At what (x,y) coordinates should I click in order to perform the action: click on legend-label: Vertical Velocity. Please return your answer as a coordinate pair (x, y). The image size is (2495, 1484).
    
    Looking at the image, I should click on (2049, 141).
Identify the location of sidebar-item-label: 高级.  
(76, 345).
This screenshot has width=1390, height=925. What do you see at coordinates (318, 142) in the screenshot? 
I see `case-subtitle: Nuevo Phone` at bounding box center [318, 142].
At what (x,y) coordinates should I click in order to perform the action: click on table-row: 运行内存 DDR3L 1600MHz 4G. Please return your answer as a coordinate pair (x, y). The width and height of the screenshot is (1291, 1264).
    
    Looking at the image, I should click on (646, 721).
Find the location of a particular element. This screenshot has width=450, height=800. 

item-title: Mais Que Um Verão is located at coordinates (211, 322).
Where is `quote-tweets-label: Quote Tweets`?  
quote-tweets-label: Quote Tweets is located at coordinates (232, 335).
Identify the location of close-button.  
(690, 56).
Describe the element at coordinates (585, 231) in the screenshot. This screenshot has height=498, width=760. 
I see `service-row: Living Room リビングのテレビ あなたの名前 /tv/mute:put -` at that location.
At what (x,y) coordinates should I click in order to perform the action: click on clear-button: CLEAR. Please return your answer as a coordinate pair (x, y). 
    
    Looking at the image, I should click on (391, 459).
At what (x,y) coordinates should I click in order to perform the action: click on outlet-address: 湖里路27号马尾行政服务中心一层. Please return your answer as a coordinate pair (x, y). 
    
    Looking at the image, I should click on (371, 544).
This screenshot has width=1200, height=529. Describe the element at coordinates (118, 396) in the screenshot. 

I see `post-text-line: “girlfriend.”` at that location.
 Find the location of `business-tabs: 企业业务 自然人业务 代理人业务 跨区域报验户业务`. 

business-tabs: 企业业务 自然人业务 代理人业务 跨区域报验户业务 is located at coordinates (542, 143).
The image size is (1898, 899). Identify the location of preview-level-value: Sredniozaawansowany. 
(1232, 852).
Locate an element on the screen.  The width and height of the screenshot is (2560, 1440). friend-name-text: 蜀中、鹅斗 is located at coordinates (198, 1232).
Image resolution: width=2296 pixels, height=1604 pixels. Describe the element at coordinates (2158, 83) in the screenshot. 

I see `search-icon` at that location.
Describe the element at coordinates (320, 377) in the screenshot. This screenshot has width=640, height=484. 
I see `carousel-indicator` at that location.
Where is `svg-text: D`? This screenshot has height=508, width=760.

▶ [What you are asked to do]:
Copy out every entry again, swapping "Identify" for "Pinpoint" and leaving everything else untouched.

▶ [Response box]:
At what (x,y) coordinates should I click in order to perform the action: click on legend-label: Vertical Velocity. Please return your answer as a coordinate pair (x, y). The image size is (2495, 1484).
    
    Looking at the image, I should click on (2049, 141).
Pinpoint the location of sidebar-item-label: 高级.  
(76, 345).
This screenshot has width=1390, height=925. What do you see at coordinates (318, 142) in the screenshot? 
I see `case-subtitle: Nuevo Phone` at bounding box center [318, 142].
At what (x,y) coordinates should I click in order to perform the action: click on table-row: 运行内存 DDR3L 1600MHz 4G. Please return your answer as a coordinate pair (x, y). The width and height of the screenshot is (1291, 1264).
    
    Looking at the image, I should click on (646, 721).
Find the location of a particular element. This screenshot has width=450, height=800. 

item-title: Mais Que Um Verão is located at coordinates (211, 322).
Where is `quote-tweets-label: Quote Tweets`?  
quote-tweets-label: Quote Tweets is located at coordinates (232, 335).
Pinpoint the location of close-button.  
(690, 56).
Describe the element at coordinates (585, 231) in the screenshot. This screenshot has height=498, width=760. 
I see `service-row: Living Room リビングのテレビ あなたの名前 /tv/mute:put -` at that location.
At what (x,y) coordinates should I click in order to perform the action: click on clear-button: CLEAR. Please return your answer as a coordinate pair (x, y). 
    
    Looking at the image, I should click on (391, 459).
At what (x,y) coordinates should I click in order to perform the action: click on outlet-address: 湖里路27号马尾行政服务中心一层. Please return your answer as a coordinate pair (x, y). 
    
    Looking at the image, I should click on (371, 544).
This screenshot has width=1200, height=529. Describe the element at coordinates (118, 396) in the screenshot. 

I see `post-text-line: “girlfriend.”` at that location.
 Find the location of `business-tabs: 企业业务 自然人业务 代理人业务 跨区域报验户业务`. 

business-tabs: 企业业务 自然人业务 代理人业务 跨区域报验户业务 is located at coordinates (542, 143).
The image size is (1898, 899). Pinpoint the location of preview-level-value: Sredniozaawansowany. 
(1232, 852).
Locate an element on the screen.  The width and height of the screenshot is (2560, 1440). friend-name-text: 蜀中、鹅斗 is located at coordinates (198, 1232).
Image resolution: width=2296 pixels, height=1604 pixels. Describe the element at coordinates (2158, 83) in the screenshot. 

I see `search-icon` at that location.
Describe the element at coordinates (320, 377) in the screenshot. This screenshot has width=640, height=484. 
I see `carousel-indicator` at that location.
Where is `svg-text: D`? This screenshot has height=508, width=760.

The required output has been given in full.